Throughout Indonesia, as well as other developing countries, experience has shown that community-based recovery strategies are under most circumstances quicker, involve more affected people in their own recovery, and are more likely to lead to sustainable solutions than top-down strategies. Community-driven and other participatory approaches to development planning are also likely to promote local solutions to problems of social conflict, which are extremely common in reconstruction situations where differing levels of damages translate into different entitlements and perceptions.
However, community-based approaches also have their limitations. For conflict-affected regions of Indonesia, the roles of district authorities in arbitrating disputes and deploying authority are critical. Following Indonesia’s “big bang” decentralization over 2002-2005, the roles of district line agencies and planning bodies have become fundamental for development service delivery. A major challenge lies in how to link the positive lessons of community-based planning with the technical and administrative regime of the decentralized district governments.

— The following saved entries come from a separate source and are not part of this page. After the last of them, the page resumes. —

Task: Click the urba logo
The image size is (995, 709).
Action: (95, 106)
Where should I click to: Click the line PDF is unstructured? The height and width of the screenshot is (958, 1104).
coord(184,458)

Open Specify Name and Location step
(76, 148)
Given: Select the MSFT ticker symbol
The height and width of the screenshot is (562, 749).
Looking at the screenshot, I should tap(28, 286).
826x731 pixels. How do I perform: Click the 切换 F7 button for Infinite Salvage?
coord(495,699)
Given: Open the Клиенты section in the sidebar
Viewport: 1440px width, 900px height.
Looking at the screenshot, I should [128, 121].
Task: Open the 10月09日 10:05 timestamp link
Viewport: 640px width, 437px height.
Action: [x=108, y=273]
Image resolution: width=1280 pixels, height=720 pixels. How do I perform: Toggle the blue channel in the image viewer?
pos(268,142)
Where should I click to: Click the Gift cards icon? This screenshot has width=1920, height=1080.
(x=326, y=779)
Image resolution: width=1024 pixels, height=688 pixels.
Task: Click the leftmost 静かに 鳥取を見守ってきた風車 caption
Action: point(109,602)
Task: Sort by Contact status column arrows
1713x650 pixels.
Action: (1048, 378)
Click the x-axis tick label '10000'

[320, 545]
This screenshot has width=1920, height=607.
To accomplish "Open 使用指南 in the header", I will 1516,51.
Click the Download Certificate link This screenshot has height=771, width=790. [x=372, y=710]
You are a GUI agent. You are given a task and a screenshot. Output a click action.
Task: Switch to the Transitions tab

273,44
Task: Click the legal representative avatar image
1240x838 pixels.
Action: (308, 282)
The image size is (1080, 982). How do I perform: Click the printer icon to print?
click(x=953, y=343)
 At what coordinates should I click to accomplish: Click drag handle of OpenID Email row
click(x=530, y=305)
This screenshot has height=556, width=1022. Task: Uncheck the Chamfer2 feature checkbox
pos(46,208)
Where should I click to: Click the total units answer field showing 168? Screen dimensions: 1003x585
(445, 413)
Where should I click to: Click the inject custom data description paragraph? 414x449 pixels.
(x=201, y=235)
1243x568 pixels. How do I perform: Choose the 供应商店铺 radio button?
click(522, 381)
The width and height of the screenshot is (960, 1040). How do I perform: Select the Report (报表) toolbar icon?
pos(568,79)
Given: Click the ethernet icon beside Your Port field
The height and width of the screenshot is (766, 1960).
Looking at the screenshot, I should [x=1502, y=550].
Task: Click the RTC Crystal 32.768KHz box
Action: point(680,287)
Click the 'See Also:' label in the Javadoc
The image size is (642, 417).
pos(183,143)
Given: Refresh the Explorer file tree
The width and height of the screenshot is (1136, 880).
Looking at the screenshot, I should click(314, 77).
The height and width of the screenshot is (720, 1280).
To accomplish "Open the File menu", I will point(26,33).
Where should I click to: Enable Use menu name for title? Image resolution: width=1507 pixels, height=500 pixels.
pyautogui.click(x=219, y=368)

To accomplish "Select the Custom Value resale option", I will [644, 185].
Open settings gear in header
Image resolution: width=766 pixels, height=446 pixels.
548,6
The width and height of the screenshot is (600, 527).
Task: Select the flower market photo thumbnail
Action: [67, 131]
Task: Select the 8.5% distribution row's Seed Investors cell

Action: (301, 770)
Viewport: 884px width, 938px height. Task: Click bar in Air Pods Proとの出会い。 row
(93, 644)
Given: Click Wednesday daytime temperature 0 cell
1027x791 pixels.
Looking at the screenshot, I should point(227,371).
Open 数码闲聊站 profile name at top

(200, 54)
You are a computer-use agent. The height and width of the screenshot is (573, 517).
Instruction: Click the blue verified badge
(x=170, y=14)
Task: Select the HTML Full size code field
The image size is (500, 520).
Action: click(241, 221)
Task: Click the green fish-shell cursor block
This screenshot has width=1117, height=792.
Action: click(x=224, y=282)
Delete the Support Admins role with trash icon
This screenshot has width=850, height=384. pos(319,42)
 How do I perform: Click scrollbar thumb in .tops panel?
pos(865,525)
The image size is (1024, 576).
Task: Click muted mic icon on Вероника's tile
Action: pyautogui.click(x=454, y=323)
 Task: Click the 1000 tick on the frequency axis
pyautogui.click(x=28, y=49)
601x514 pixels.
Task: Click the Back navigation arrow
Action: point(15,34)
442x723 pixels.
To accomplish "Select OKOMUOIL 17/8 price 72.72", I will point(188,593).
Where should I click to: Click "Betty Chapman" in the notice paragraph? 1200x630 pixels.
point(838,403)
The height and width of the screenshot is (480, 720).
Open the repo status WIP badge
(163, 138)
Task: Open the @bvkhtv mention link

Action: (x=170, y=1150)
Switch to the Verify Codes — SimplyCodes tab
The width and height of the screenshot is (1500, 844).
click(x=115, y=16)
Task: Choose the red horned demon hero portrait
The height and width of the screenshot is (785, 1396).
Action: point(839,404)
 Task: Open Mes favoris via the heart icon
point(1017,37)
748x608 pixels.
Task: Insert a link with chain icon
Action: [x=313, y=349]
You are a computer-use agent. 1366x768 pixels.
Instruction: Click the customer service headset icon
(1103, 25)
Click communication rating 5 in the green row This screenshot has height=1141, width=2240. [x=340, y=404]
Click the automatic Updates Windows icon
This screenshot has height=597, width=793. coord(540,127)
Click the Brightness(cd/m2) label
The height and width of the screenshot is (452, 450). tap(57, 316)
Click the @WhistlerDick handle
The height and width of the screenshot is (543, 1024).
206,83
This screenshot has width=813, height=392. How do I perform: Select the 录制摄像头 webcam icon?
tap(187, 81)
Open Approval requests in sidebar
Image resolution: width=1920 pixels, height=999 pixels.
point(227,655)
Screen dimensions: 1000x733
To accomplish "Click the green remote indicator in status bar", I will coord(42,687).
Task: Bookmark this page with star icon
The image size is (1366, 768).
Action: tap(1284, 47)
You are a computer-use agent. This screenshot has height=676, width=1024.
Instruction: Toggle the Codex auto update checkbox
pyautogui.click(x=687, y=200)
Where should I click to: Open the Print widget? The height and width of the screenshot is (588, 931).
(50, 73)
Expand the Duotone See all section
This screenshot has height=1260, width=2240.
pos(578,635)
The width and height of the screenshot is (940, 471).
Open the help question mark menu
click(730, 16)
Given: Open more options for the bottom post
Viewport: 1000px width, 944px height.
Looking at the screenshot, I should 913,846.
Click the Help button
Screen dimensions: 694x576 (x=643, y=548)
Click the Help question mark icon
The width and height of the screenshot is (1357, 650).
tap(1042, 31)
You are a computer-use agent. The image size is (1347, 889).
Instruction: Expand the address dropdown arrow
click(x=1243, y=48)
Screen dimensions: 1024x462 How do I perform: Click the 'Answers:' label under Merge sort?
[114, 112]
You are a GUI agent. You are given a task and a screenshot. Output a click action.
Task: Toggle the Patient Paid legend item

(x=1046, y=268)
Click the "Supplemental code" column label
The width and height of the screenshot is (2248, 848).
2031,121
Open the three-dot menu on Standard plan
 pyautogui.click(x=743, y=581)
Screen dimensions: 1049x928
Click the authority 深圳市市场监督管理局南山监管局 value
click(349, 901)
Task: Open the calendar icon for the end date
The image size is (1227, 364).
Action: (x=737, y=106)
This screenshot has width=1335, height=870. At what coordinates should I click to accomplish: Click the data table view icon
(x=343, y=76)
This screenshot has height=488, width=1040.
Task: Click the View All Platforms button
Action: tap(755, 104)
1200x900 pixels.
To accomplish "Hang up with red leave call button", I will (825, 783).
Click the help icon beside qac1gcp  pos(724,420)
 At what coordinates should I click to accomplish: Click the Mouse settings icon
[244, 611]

The Support for Poor and Disadvantaged Areas Project (SPADA), or Percepatan Pembangunan Daerah Tertinggal Dan Khusus (P2DTK) in Bahasa Indonesia, is an innovative pilot program began by the Government of Indonesia in August 2005, designed to address governance and policy problems in 51 of the poorest districts across the country. SPADA builds on other successful community development projects, such as the Kecamatan (Sub-District) Development Program (KDP), to align bottom-up planning procedures with the newly empowered district governments of Indonesia.
The program operates in 51 districts and 186 sub-districts across ten provinces: Bengkulu, West Kalimantan, Central Kalimantan, Lampung, Maluku, North Maluku, Aceh, Central Sulawesi, North Sumatera, and Nusa Tengara Timur (NTT).
- Trained facilitators assist villagers in a participatory planning process, helping them identify problems and create local solutions.
- Communities then submit proposal ideas to the program’s technical review teams for consideration as either a sub-district or district project.
- The relevant team reviews and submits proposals to the Community Prioritization Forum, where all villages in the sub-district/district are represented, and 6 persons from each village have an equal vote in choosing the projects that are selected for block grants averaging USD 50,000 per project, as well as elect community members to make up the management team (TPK) that will oversee all projects.
- Projects will be grouped by sector, and the local government agency (Dinas) will partner with the management team, or also contract out for project implementation.
Until 2011, SPADA/Disadvantaged PNPM Mandiri has funded more than 10,631 infrastructure, economic, and social activities across the country. Below is an illustrative list of investments:
- 1,214.5 km of roads built or upgraded
- 482 bridges built or reconstructed
- 557 drainage built or rehabilitated
- 151 irrigation systems built
- 3,790 clean water supply units built.
- For education, construction and renovation of 655 schools; 1,467 provision of school equipment materials; 18,722 individual educational scholarships.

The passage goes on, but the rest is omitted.